Рисовать так, как Мазаччо, копировать древние мраморы, осваивать магистральные направления техники своего искусства — всего этого вполне хватило бы для того, чтобы заполнить всю жизнь талантливого подростка. Он уже пробовал себя на небольших работах, которые доверял ему учитель. И в один прекрасный день, соблазненный головой какого-то старого, злорадно улыбающегося фавна, решил сделать такую же сам.

Он с удивительной тонкостью сумел выразить насмешливость взгляда, крупный хохочущий рот, всю какую-то полузвериную жизненную силу, рвавшуюся наружу из античного оригинала. Получалась маска совершенно исключительной выразительности, и ему оставалось сделать еще всего несколько последних ударов долотом. Он не услышал приближавшихся к нему шагов, а когда ему на плечо легла чья-то рука, вздрогнул, поднял голову и, узнав стоявшего перед ним человека, быстро поднялся на ноги.

Кто во Флоренции не знал этого продолговатого лица, источавшего такой свет разума, что люди забывали о приплюснутом носе, словно затуманенном цвете кожи и о тяжелой, выступавшей вперед челюсти? Микеланджело, бывало, замечал его издали, когда этот посетитель, часто навещавший собор Св. Марка, прогуливался под сводами галерей, окружавших двор, в сопровождении эрудитов-монахов и своих придворных философов. Но тот никогда не подходил к нему, и он никогда не слышал его голоса. И вот теперь он обращался к нему, не отрывая своих темных глаз от маски фавна в руках мальчика.

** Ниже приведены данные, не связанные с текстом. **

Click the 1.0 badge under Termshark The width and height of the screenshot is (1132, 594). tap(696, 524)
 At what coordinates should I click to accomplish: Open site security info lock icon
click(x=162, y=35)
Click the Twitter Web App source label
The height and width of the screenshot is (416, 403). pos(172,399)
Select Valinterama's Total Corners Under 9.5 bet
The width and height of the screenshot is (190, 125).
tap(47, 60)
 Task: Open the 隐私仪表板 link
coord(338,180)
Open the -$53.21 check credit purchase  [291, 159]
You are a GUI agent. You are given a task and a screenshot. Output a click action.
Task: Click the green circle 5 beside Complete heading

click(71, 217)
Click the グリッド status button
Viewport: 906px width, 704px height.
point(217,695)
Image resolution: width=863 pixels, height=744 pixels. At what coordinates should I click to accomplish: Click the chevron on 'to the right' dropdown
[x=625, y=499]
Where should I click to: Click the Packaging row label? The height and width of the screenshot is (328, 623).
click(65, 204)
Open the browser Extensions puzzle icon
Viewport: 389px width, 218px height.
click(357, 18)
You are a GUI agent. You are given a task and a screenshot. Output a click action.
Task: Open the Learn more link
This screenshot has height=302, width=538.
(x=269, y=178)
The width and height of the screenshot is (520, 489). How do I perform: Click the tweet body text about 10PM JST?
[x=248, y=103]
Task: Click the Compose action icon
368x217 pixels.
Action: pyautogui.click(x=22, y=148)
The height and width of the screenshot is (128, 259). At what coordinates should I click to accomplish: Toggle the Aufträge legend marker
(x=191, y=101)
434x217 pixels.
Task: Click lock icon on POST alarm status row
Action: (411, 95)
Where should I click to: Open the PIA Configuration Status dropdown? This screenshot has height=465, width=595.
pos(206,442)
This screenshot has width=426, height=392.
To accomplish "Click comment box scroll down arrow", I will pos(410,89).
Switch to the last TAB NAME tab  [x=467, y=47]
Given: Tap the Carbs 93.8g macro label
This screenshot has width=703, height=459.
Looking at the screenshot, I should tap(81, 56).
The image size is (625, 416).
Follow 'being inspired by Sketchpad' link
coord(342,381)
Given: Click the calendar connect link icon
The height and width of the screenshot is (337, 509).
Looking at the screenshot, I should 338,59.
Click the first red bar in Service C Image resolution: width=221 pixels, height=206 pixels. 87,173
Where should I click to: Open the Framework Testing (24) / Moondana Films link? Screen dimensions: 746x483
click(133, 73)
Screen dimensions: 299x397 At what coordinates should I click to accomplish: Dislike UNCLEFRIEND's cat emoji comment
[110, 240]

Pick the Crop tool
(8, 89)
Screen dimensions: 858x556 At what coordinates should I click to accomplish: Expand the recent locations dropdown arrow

Лоренцо Великолепный нечасто интересовался тем, что делали ученики Бертольдо в этом саду мраморных изваяний. Обремененный властью, делавшей его некоронованным королем Флоренции, глава самого крупного итальянского банка, отделения которого пооткрывались почти по всей Европе, контролировавший как внутреннюю, так и внешнюю политику с их одинаково сложными и трудноразрешимыми проблемами, он вел переговоры с иностранными государствами и беседовал на равных с королями, как если бы сам был увенчан императорской короной. И как если бы бесчисленных политических забот и других дел было недостаточно, чтобы заполнить его жизнь, он сочинял поэмы, сражался на турнирах, вел дискуссии по греческой философии с Марсилио Фичино, по кабаллистике с Пико делла Мирандолой, обменивался стихами на латинском языке с Полициано, балаганил с Пульчи, руководил воспитанием своих детей, ездил на соколиную охоту, выращивал на своих виллах свиней и фазанов. И сверх всего этого коллекционировал произведения искусства, так что во всей Италии не выходила в свет ни одна поэма, не писалась ни одна картина и не ваялась ни одна статуя без того, чтобы ему не становилось об этом известно и ему не предложили бы приобрести новый шедевр.